Ding Weiwei, Wang Kai, Liu Baochen, Fan Xinxin, Wang Shikai, Cao Jianmin, Wu Xingjiang, Li Jieshou
*Research Institute of General Surgery†Surgical Intensive Care Unit‡Department of Radiology and Intervention Radiology, Jinling Hospital, Nanjing University School of Medicine, Nanjing, Jiangsu Province, P.R. China.
J Clin Gastroenterol. 2017 Oct;51(9):e77-e82. doi: 10.1097/MCG.0000000000000799.
Damage control surgery and open abdomen (OA) have been extensively used in the severe traumatic patients. However, there was little information when extended to a nontrauma setting. The purpose of this study was to evaluate whether the liberal use of OA as a damage control surgery adjunct improved the clinical outcome in acute superior mesenteric artery occlusion patients.
A single-center, retrospective cohort review was performed in a national tertiary surgical referral center.
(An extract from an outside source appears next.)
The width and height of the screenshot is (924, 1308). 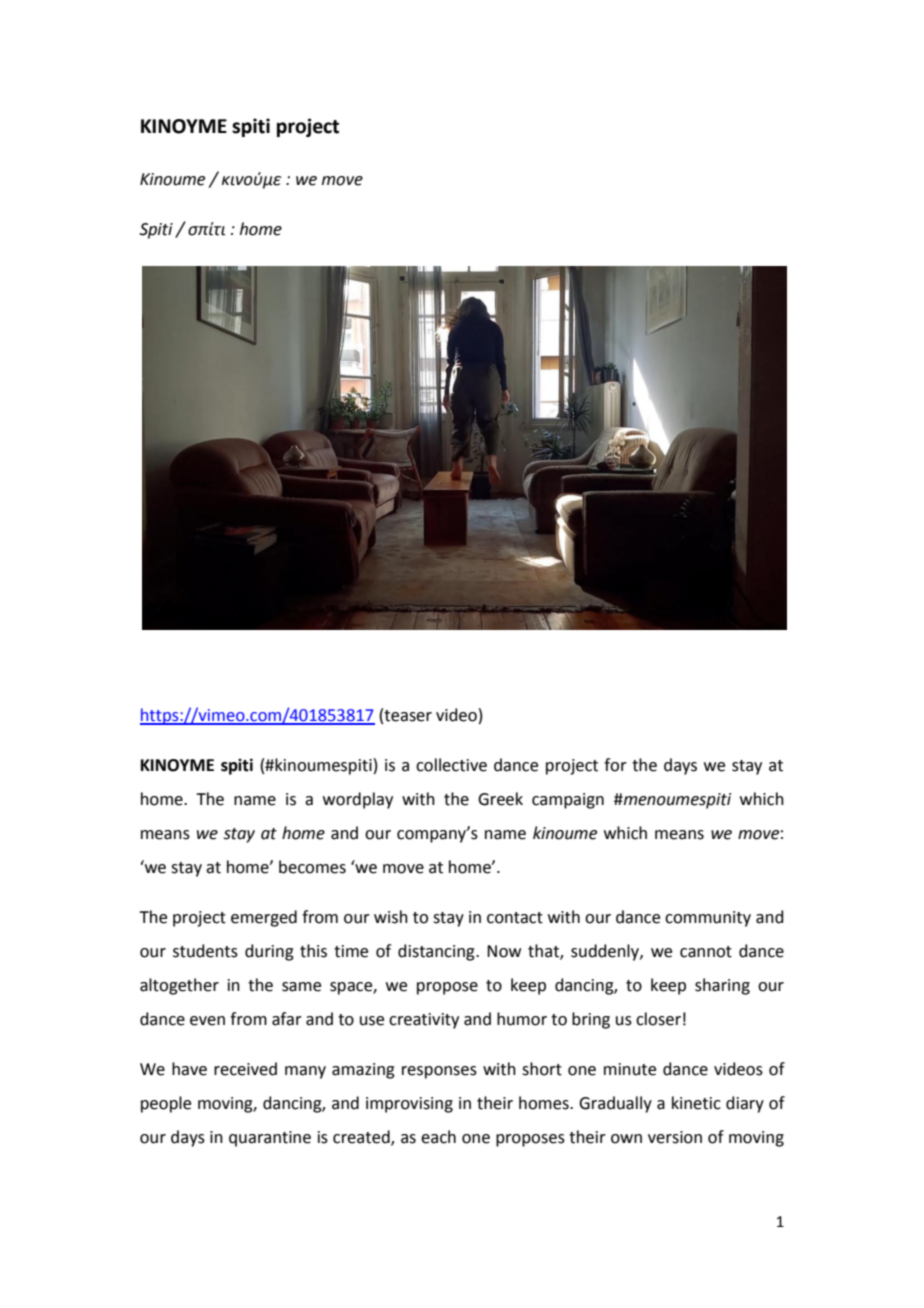 I want to click on closer, so click(x=658, y=1019).
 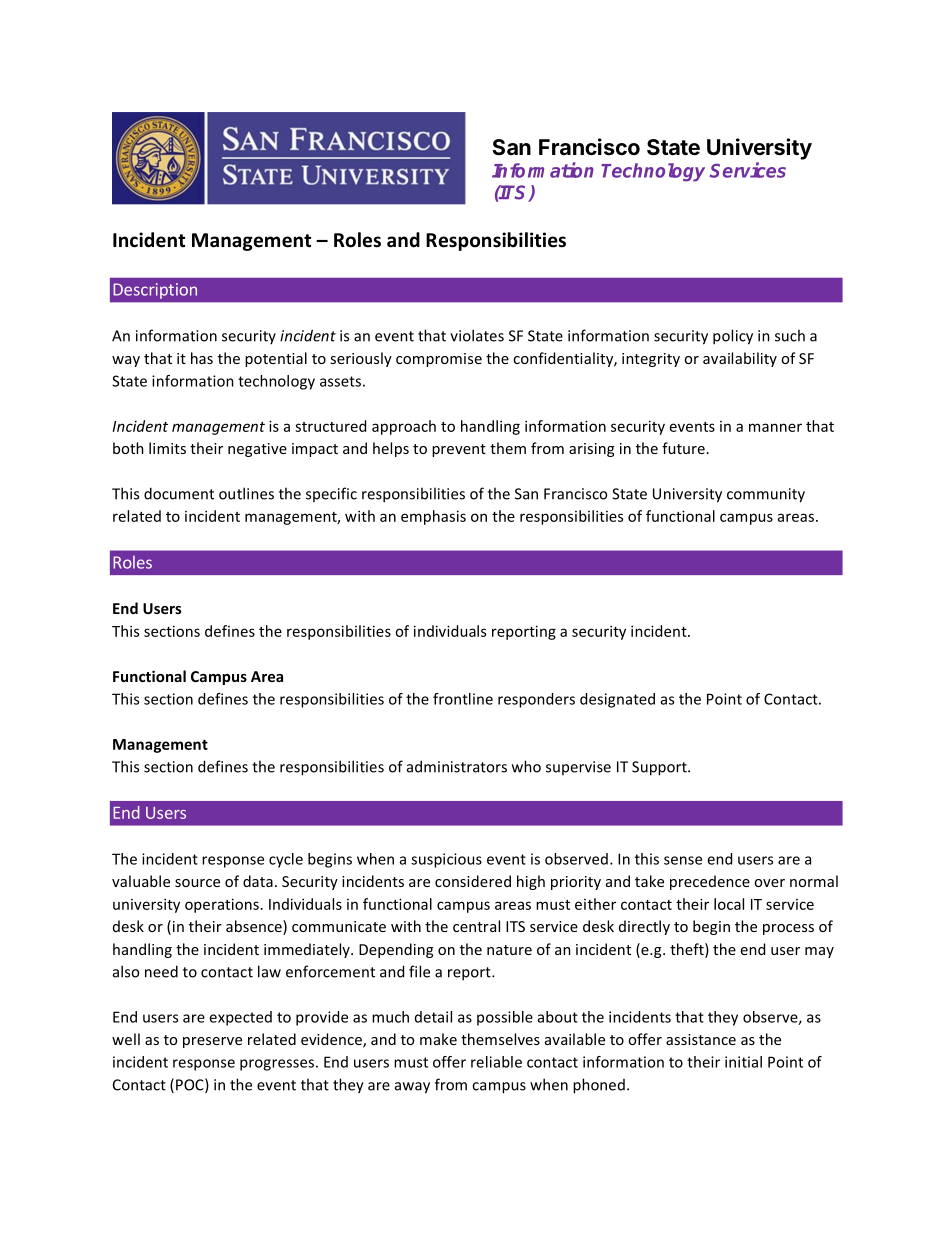 What do you see at coordinates (155, 291) in the screenshot?
I see `Description` at bounding box center [155, 291].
Forty-four patients received OA (OA group) and 65 patients had a primary fascial closure (non-OA group) after diagnosed as peritonitis secondary to acute superior mesenteric artery occlusion from January, 2005 to June, 2016. Revascularization was achieved through endovascular aspiration embolectomy, open embolectomy, or percutaneous stent. No difference of bowel resection length was found between groups in the first emergency surgery. However, more non-OA patients (35.4%) required a second-look enterectomy to remove the residual bowel ischemia than OA patients (13.6%, P<0.05). OA was closed within a median of 7 days (4 to 15 d). There was a mean of 134 cm residual alive bowel in OA, whereas 96 cm in non-OA. More non-OA patients suffered from intra-abdominal sepsis (23.1% vs. 6.8%, P<0.01), intra-abdominal hypertension (31% vs. 0, P<0.01), and acute renal failure (53.8% vs. 31.8%, P<0.05) than OA group after surgery. Short-bowel syndrome occurred infrequently in OA than non-OA patients (9.1% vs. 36.9%, P<0.01). OA significantly decreased the 30-day (27.3% vs. 52.3%, P<0.01) and 1-year mortality rate (31.8 % vs. 61.5%, P<0.01) compared with non-OA group.
Liberal use of OA, as a damage control adjunct avoided the development of intra-abdominal hypertension, reduced sepsis-related complication, and improved the clinical outcomes in peritonitis secondary to acute SMA occlusion.
损伤控制手术和开放腹腔(OA)已广泛应用于严重创伤患者。然而,当扩展到非创伤环境时,相关信息较少。本研究的目的是评估将OA作为损伤控制手术辅助手段的广泛应用是否能改善急性肠系膜上动脉闭塞患者的临床结局。
在一家国家级三级外科转诊中心进行了一项单中心回顾性队列研究。
2005年1月至2016年6月期间,44例患者接受了OA(OA组),65例患者在被诊断为急性肠系膜上动脉闭塞继发腹膜炎后进行了一期筋膜缝合(非OA组)。通过血管内吸栓、开放取栓或经皮支架置入实现血管再通。在首次急诊手术中,两组间肠切除长度无差异。然而,与OA组患者(13.6%)相比,更多非OA组患者(35.4%)需要再次行肠切除术以切除残留的肠缺血段(P<0.05)。OA在中位时间7天(4至15天)内关闭。OA组平均存活肠段为134 cm,而非OA组为96 cm。术后,非OA组比OA组更多患者发生腹腔内感染(23.1%对6.8%,P<0.01)、腹腔内高压(31%对0,P<0.01)和急性肾衰竭(53.8%对31.8%,P<0.05)。与非OA组相比,OA组短肠综合征的发生率较低(分别为9.1%和36.9%,P<0.01)。与非OA组相比,OA显著降低了30天死亡率(27.3%对52.3%,P<0.01)和1年死亡率(31.